(Stored data entries)

===============

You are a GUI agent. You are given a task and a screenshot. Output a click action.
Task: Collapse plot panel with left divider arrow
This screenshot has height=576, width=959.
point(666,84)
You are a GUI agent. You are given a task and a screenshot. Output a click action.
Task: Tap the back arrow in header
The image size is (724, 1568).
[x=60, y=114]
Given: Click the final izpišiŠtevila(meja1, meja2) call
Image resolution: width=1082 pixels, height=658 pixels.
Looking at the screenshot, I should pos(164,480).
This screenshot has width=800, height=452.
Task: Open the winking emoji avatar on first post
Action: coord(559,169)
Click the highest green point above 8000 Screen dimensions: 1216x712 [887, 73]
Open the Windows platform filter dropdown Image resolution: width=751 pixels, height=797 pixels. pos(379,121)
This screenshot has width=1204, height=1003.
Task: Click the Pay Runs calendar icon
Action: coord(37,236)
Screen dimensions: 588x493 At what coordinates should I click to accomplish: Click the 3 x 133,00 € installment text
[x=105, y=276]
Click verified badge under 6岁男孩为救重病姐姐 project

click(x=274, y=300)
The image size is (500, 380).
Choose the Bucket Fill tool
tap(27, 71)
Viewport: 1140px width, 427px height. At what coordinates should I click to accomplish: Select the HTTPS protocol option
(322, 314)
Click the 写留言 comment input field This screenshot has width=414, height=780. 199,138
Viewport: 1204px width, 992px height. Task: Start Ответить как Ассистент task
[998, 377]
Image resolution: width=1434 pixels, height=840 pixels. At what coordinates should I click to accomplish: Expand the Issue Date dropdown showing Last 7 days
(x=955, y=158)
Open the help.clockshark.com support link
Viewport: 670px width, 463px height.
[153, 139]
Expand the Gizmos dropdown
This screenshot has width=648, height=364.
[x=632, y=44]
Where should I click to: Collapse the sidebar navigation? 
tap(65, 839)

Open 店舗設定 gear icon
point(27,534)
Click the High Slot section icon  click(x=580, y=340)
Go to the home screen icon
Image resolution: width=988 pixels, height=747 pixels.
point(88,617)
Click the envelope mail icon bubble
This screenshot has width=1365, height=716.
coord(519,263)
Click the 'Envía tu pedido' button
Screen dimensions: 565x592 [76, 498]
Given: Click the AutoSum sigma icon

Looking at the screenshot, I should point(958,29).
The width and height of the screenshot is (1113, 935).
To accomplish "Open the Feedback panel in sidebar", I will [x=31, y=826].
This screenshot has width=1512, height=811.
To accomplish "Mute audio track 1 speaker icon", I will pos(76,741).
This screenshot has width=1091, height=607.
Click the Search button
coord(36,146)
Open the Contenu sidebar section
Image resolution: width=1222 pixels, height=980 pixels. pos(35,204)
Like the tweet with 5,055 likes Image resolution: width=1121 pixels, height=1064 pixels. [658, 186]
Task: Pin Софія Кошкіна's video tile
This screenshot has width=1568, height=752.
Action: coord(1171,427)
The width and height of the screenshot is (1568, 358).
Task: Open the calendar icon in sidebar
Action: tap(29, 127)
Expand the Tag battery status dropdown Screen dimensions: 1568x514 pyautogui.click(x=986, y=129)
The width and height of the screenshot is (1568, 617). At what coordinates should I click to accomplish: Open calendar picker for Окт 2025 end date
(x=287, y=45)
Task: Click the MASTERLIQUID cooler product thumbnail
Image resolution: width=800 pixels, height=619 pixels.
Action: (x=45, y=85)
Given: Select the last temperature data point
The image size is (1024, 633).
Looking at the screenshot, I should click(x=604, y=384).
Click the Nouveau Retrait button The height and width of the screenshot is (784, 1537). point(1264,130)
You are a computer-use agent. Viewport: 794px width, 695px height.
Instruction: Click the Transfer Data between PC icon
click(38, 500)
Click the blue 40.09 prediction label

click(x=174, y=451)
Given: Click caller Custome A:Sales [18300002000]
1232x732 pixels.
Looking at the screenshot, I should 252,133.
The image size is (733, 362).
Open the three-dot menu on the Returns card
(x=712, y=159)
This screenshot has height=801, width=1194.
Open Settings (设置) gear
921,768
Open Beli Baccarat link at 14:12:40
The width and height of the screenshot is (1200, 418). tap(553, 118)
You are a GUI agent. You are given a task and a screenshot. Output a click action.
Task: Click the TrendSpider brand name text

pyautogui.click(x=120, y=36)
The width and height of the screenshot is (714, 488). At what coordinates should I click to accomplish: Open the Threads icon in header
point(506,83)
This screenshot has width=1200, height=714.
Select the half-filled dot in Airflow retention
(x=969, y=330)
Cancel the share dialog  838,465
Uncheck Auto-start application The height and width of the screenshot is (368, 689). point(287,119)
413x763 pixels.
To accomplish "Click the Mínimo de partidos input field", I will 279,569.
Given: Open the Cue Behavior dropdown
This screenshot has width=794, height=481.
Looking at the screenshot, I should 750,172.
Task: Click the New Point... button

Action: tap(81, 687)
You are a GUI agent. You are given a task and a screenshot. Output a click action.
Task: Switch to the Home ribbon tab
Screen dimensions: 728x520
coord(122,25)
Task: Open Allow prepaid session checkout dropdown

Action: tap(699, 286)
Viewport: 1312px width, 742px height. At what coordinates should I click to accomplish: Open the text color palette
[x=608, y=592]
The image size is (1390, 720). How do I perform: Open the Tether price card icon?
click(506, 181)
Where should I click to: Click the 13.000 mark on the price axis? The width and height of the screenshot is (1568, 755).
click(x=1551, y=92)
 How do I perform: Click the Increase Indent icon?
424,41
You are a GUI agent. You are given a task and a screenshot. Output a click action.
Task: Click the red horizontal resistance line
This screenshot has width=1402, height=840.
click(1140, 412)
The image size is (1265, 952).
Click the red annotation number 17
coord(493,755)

===============

== DIRECTIONS ==
Go through the data, and copy each line in which the word "with" appears.

== EXERCISE RESPONSE ==
Task: Collapse plot panel with left divider arrow
Like the tweet with 5,055 likes Image resolution: width=1121 pixels, height=1064 pixels. [658, 186]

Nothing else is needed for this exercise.